▶ [Aim of the task]:
Go through the listing below and output exactly the line with "2020 Motin a Bordo (83, 222)", the line with "About (455, 66)", and each line between; omit the rest.
=== Begin Enclosure ===
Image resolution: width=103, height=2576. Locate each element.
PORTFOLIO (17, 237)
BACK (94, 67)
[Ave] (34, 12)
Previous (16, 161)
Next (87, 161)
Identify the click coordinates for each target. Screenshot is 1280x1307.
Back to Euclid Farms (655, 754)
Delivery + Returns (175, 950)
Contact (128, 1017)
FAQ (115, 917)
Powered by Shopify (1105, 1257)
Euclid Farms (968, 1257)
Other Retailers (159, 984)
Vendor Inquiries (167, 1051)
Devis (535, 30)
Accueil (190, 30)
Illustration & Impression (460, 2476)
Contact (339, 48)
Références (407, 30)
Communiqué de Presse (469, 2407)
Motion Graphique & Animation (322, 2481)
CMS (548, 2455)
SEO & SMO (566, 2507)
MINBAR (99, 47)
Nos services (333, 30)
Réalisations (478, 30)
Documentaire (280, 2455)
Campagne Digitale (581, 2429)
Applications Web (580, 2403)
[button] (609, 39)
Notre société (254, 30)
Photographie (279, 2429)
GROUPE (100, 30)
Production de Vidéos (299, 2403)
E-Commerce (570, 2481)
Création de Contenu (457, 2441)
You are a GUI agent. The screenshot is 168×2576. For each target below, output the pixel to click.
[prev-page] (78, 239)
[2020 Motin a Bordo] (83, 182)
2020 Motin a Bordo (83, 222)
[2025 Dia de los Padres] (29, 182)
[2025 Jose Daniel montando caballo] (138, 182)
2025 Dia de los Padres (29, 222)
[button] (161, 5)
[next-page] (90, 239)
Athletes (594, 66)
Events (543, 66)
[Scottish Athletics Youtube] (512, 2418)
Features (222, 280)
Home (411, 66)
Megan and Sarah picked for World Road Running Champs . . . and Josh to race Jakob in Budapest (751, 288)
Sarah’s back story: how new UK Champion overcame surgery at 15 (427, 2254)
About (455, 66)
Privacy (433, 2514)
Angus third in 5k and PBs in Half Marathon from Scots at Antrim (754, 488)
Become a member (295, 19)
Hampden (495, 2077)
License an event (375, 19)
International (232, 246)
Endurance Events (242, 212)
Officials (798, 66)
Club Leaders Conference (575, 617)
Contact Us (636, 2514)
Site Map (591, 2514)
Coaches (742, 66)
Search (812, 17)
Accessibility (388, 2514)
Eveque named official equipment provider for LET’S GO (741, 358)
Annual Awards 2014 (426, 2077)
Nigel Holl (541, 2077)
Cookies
=== End Enclosure ===
▶ [Solution to the exercise]:
2020 Motin a Bordo (83, 222)
[2025 Dia de los Padres] (29, 182)
[2025 Jose Daniel montando caballo] (138, 182)
2025 Dia de los Padres (29, 222)
[button] (161, 5)
[next-page] (90, 239)
Athletes (594, 66)
Events (543, 66)
[Scottish Athletics Youtube] (512, 2418)
Features (222, 280)
Home (411, 66)
Megan and Sarah picked for World Road Running Champs . . . and Josh to race Jakob in Budapest (751, 288)
Sarah’s back story: how new UK Champion overcame surgery at 15 (427, 2254)
About (455, 66)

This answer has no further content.